Future ambitions? I’d love to become a director.

How do you balance rowing and academic life? It can be pretty challenging sometimes to strike the right balance, as early morning training can leave you feeling pretty lethargic for the rest of the day. However, I’m really fortunate to be studying something that I really enjoy delving into, so it never feels like a chore to sit down to study.

When did you start rowing, and why? I started rowing after an injury stopped me from playing rugby when I was 13. I was pretty tall for my age, so I was told to try it - I’ve never looked back.

What was your first club? St Paul’s School Boat Club.

What is your favourite part of rowing for Cambridge? There’s so much to love, but being on a team with such a rich history and being a part of such a historic event is really special. At Cambridge, we have an incredible mix of athletes ranging from freshers just starting their university rowing career to PhD students who are also juggling entrepreneurial projects. There are a wealth of perspectives and outlooks, but there is a real sense of inclusivity too.

What’s your rowing history, and what has been your biggest achievement so far?

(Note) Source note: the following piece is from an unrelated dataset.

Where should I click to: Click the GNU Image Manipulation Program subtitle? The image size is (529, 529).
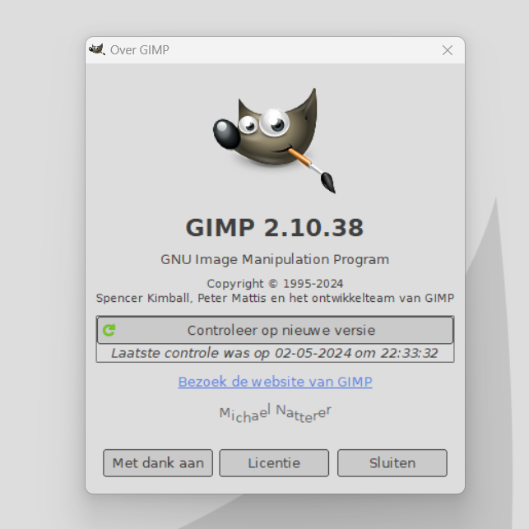(x=275, y=259)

I rowed at St Paul’s for five years, and was the Boat Club Captain in my final year (2016), after we won the Princess Elizabeth Challenge Cup at Henley in 2015, which I would consider my biggest rowing achievement. I then rowed in the eight at the junior world championships in 2016, which was a fantastic experience, before heading to Princeton University in the USA and rowing there for four years.

Have you raced in the Boat Race before? No.

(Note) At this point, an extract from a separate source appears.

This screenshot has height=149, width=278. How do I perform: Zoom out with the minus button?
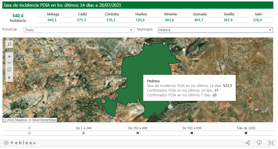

Do you have any race day habits or superstitions? I have to listen to ‘Harder Than You Think’ by Public Enemy at least twice.

Your sporting idol? James Cracknell. His commitment, dedication and absolute perseverance is inspiring. I only wish I had been at Cambridge in 2019 so that I could’ve had the chance to row with him.

If you could have any sportsperson in your crew, who would it be? John Cena. I think we’d be unbeatable off the start, then it would just be a case of hanging on for the next 6km. It would be great fun.

What gets you through a tough session? Do you have a mantra, rituals? I try and focus on a few things and then cycle through those focuses for periods of time. If we’re doing a long bout of hard steady state in the boat, for example, I’ll try and have a few technical focuses that I’ll cycle through for 20 strokes at a time, or if we’re doing a shorter, intense piece on the ergo, I’ll try and divide up the piece so that I can focus on different things at different points during the session. In the back of my mind when a session is really hard, I always try to think of the big picture - winning the Boat Race - and use that as immediate motivation.

Any hobbies, other interests outside rowing? I’m hugely interested in filmmaking, and have also done a fair amount of animation over the past few years. I love acting and hope to get some opportunities to act on-stage later in the year.

How do you motivate yourself and your teammates, especially with Covid restrictions? Fortunately, I am in a house with five other guys on the team, which has been really great in terms of holding each other accountable and staying motivated. During the lockdown period we were able to work out together in the garden on the rowing machines, and when we’re on the water, having the other guys in the house makes getting up really early to catch the bus to Ely so much more manageable. We’re all there for each other, and for the rest of the team. Generally the whole group has stayed highly motivated.